Hele Ozan Arif’in taraf olduğu camia kendisini devlet ile ve rejim ile aynı çizgide görüyor, devletin ve rejimin bekası için mücadele ettiğini düşünüyordu. O zaman devlet niçin bunların üzerine yürümüş, niçin buldozer gibi bunları yamyassı etmişti? Bunu akılları almıyordu.
Hatta 12 Eylül’den sonra “düşüncelerinin iktidarda, kendilerinin mahpusta” olduğunu söyleyip acı acı gülümsüyorlardı.
Solcular o dönemde rejimle kavgalıydılar. Rejimin bekçisi olan askerlerin onları yıldırmaya çalışması normaldi. Ama Rejimi yaşatmak isteyen sağcıları niçin tutuyorlardı? Bunu anlamakta zorluk çekiyorlardı.
O toprakta, sen zindanda, ben sürgün.
İdam edilenler, mahpus yatanlar, sürgüne gidenler… Hepsi, hepsi suçsuzdu.
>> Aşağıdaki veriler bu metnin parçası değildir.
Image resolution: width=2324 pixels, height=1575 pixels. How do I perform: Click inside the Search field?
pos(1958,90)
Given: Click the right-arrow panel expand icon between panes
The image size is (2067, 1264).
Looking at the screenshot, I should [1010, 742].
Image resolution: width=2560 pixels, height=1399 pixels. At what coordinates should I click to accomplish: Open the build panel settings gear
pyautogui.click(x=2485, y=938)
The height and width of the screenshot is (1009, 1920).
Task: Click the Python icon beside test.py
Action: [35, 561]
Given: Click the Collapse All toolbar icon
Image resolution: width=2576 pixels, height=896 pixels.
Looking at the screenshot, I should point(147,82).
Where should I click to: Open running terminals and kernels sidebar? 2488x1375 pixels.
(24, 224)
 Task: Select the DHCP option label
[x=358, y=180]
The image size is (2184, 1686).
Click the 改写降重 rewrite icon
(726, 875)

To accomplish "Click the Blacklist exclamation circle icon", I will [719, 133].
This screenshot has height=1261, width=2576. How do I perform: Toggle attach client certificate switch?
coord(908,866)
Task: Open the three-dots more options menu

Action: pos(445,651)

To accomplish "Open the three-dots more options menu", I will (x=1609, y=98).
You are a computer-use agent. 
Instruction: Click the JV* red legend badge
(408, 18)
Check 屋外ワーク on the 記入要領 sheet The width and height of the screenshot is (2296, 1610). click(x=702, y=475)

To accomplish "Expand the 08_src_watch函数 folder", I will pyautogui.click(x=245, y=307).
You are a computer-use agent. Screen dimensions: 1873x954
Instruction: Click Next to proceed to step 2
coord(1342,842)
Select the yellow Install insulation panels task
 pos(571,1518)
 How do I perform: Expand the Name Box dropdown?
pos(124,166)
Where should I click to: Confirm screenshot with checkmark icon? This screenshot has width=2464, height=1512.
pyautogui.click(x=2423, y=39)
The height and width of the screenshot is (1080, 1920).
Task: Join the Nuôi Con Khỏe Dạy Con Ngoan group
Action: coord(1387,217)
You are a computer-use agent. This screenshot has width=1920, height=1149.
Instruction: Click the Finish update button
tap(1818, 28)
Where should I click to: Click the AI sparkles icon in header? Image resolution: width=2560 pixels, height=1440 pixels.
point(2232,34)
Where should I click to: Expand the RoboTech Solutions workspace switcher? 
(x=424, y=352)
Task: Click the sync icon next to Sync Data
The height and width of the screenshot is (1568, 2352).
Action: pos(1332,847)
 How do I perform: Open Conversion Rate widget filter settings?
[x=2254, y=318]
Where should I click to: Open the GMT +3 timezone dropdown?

Çünkü iğfal edilmişlerdi. Siyasetçiler tarafından gafil avlanmışlar, enerjileri ziyan edilmişti.
AYNI AŞKLA DOLU İDİ İÇİMİZ,
BU VATANI SEVMEK İDİ SUÇUMUZ,
BİR KADERİN KURBANIYIZ ÜÇÜMÜZ,
O TOPRAKTA, SEN ZİNDANDA, BEN SÜRGÜN.